Input ->
* * * * * * * * *
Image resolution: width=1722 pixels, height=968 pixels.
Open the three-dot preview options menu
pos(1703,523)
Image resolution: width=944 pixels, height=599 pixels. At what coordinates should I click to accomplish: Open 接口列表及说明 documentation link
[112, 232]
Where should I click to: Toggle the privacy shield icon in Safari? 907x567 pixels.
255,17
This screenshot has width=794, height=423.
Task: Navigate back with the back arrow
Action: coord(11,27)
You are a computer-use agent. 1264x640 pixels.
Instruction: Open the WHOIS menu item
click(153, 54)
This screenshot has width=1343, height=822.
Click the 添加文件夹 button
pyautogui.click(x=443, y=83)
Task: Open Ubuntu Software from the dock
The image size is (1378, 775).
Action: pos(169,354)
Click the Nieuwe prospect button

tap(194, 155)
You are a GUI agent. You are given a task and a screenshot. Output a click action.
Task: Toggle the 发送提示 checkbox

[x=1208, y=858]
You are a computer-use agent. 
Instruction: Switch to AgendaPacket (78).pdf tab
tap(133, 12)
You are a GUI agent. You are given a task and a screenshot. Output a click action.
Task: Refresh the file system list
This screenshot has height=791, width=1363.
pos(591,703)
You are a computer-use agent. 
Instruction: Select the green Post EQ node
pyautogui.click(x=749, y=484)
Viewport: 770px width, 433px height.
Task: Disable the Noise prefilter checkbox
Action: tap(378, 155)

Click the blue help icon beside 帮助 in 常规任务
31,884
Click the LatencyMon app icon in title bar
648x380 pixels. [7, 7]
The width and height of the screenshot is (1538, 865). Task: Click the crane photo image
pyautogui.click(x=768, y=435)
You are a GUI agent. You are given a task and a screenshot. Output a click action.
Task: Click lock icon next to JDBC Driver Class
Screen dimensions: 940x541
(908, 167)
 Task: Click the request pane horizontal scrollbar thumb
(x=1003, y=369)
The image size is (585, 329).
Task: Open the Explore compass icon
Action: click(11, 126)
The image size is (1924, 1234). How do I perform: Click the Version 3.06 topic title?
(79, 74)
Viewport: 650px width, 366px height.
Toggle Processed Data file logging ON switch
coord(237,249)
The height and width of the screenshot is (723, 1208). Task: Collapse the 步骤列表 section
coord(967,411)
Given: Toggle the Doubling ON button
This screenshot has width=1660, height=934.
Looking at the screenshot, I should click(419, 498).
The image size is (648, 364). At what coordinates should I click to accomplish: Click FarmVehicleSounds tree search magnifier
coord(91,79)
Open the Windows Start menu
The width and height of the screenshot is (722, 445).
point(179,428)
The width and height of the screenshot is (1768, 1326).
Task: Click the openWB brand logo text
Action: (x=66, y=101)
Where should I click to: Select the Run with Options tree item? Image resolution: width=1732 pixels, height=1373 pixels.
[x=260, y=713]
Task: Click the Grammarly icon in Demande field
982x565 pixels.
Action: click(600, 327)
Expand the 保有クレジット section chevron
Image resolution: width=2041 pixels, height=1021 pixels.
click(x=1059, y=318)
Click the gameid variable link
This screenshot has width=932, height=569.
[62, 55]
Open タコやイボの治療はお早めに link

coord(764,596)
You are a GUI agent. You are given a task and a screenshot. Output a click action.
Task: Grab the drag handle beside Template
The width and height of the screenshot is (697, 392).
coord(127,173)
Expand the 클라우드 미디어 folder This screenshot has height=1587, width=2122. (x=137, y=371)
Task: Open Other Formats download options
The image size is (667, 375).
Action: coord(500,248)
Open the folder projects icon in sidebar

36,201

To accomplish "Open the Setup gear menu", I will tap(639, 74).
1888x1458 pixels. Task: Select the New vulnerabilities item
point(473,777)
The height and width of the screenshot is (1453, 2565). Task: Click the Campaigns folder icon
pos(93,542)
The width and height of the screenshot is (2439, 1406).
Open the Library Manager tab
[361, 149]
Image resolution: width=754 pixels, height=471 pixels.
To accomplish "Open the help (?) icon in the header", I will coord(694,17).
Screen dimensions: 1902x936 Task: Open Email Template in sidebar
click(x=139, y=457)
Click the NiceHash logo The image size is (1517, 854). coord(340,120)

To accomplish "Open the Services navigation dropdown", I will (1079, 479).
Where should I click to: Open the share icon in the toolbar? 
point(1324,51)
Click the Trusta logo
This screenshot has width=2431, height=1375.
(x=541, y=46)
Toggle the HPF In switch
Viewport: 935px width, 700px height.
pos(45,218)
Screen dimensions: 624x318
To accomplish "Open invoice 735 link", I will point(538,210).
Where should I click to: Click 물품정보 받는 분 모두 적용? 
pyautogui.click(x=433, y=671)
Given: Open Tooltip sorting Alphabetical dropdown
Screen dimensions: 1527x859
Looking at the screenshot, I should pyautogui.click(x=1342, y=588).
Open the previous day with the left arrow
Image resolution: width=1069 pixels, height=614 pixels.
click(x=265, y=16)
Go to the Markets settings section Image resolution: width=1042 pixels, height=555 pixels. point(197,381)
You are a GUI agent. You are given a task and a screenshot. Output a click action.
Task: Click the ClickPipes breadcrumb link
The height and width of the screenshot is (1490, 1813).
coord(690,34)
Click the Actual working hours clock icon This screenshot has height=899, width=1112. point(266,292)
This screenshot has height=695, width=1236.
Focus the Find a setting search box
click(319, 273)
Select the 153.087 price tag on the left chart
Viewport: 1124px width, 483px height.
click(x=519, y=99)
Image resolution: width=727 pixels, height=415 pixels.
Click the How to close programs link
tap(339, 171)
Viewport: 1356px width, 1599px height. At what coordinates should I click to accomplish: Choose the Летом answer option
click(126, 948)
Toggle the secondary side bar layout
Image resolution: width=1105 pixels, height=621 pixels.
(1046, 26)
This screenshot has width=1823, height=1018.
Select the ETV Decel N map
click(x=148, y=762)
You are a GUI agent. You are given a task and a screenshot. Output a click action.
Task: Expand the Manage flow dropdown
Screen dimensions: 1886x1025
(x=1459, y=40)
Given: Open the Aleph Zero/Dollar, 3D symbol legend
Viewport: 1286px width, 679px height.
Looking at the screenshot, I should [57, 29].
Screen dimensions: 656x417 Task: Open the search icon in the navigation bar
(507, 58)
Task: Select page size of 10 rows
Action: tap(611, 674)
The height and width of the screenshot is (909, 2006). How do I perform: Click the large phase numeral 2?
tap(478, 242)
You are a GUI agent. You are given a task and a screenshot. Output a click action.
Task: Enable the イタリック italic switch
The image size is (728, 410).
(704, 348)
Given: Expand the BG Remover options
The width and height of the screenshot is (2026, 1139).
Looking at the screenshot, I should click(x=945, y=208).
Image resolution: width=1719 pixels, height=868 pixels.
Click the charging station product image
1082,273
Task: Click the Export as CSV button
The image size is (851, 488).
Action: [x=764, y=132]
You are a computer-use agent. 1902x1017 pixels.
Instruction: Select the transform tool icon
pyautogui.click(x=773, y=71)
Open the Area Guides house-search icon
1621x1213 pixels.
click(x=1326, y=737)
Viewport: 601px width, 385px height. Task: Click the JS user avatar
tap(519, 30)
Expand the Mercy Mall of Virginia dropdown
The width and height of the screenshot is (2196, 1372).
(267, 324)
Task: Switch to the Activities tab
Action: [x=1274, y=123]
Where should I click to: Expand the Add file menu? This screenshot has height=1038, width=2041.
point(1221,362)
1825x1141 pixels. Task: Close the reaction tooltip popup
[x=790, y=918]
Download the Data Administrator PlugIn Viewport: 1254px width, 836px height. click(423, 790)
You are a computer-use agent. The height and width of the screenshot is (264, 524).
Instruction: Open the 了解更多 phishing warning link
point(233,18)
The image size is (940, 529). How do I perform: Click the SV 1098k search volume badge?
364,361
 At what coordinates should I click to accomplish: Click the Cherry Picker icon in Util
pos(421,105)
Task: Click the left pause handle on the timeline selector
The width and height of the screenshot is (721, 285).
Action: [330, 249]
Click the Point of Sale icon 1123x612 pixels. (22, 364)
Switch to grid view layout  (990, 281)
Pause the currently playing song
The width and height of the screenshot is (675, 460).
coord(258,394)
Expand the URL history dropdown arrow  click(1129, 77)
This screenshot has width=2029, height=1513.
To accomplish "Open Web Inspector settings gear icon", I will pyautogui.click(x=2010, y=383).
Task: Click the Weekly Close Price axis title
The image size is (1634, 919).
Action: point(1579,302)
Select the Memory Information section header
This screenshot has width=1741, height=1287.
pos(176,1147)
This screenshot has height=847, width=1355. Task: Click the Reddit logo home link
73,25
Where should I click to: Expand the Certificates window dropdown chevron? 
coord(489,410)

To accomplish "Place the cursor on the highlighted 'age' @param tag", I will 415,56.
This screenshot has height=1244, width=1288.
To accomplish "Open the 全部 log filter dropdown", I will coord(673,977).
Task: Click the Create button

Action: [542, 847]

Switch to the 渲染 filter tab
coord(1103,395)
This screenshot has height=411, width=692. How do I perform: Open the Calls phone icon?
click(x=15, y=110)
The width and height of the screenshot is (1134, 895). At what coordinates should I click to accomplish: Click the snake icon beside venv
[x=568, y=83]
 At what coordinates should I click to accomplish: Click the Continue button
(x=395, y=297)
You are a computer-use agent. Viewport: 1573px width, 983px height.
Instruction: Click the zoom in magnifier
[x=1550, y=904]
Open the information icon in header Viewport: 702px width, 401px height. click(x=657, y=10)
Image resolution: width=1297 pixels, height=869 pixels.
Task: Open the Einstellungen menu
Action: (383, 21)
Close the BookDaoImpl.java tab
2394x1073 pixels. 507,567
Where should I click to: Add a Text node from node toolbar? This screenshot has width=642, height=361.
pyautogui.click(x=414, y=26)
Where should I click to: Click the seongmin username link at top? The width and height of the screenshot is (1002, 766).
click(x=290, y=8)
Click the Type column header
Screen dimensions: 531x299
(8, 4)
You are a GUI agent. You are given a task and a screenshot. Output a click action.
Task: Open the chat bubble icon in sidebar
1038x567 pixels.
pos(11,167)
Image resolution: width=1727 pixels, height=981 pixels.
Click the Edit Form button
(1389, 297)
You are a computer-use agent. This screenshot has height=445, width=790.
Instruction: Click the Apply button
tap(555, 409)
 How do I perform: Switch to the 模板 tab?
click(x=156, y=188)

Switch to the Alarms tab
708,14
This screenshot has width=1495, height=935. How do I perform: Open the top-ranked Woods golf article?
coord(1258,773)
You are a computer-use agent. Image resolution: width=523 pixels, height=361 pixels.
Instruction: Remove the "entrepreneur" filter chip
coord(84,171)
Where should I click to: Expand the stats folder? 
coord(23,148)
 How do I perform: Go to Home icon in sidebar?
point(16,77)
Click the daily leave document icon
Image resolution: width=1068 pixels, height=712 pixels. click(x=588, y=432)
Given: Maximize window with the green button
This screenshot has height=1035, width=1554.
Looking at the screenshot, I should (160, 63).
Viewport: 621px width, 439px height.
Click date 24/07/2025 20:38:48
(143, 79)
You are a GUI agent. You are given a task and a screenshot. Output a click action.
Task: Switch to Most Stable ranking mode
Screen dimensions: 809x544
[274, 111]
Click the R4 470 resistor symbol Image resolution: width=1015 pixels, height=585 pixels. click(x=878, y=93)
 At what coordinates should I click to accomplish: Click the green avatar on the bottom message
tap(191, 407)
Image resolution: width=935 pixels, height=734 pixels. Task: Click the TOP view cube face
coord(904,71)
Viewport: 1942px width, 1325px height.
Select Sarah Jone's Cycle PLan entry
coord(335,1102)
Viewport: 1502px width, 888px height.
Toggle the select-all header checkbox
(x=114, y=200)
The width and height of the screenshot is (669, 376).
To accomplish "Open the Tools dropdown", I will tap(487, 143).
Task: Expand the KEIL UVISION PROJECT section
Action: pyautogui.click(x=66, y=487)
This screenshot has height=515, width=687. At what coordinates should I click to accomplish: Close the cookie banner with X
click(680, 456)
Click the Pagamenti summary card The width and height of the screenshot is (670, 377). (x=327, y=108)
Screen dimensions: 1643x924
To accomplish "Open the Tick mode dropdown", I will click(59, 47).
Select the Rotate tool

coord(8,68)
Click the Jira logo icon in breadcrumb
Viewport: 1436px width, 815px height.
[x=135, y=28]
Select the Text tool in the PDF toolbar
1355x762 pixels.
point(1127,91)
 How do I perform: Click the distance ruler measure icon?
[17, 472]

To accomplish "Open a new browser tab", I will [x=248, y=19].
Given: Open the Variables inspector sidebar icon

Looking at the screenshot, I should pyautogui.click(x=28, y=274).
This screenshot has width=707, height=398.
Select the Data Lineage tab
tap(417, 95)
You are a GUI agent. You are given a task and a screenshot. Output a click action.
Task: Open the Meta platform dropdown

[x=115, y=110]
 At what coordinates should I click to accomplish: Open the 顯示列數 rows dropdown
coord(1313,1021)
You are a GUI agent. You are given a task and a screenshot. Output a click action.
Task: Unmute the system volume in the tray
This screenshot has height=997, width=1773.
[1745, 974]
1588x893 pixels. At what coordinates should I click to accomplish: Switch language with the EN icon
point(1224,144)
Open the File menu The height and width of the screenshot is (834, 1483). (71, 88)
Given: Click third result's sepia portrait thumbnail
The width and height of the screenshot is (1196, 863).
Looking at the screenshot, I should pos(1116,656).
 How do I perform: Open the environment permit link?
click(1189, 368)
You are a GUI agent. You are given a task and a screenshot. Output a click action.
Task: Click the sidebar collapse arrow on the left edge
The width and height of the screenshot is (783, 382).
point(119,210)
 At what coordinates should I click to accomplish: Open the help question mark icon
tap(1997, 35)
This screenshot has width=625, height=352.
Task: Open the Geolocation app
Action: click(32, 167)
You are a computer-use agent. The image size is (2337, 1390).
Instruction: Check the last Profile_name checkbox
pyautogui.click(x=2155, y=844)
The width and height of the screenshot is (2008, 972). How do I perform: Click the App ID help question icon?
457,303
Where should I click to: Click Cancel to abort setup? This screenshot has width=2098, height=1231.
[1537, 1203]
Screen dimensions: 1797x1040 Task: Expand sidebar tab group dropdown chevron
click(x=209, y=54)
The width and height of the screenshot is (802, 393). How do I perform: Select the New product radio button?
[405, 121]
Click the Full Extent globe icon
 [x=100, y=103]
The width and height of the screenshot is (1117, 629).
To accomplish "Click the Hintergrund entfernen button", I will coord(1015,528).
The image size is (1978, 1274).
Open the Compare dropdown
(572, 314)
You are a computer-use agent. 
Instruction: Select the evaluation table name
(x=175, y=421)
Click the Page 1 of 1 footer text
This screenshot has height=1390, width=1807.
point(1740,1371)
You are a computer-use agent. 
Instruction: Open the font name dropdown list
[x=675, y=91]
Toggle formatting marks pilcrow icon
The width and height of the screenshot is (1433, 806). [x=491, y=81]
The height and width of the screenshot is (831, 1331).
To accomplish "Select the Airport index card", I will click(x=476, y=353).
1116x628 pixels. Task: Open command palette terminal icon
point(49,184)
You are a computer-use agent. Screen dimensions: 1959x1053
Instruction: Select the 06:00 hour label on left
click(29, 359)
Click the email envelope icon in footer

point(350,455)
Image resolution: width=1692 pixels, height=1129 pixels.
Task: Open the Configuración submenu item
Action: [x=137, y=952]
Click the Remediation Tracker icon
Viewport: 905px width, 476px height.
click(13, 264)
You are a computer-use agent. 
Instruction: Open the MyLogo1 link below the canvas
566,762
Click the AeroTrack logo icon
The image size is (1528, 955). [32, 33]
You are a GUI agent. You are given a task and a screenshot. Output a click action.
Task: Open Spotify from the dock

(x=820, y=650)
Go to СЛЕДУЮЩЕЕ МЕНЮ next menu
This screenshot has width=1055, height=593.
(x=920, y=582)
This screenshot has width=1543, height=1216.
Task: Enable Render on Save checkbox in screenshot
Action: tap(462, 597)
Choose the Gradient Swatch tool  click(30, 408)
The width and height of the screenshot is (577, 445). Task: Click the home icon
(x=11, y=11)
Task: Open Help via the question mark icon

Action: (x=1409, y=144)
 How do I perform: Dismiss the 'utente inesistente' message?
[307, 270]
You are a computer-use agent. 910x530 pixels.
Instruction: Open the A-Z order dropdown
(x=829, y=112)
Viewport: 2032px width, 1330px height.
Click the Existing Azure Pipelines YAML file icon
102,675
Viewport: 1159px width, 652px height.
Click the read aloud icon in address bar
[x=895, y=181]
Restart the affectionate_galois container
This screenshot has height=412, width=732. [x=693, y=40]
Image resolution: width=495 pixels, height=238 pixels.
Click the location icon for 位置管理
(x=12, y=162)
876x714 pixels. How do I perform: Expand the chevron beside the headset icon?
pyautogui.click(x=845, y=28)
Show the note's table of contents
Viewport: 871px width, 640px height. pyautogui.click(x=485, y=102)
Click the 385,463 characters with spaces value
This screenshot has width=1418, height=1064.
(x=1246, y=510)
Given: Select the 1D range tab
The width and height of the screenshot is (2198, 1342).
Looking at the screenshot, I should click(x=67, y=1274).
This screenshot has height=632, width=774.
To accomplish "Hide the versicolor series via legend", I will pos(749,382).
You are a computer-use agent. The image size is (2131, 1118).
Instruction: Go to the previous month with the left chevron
* * * * * * * * *
Work instruction ->
Wherever the string "next" appears in a line of the records, copy that line.

Completed exercise ->
Task: Click lock icon next to JDBC Driver Class
Go to СЛЕДУЮЩЕЕ МЕНЮ next menu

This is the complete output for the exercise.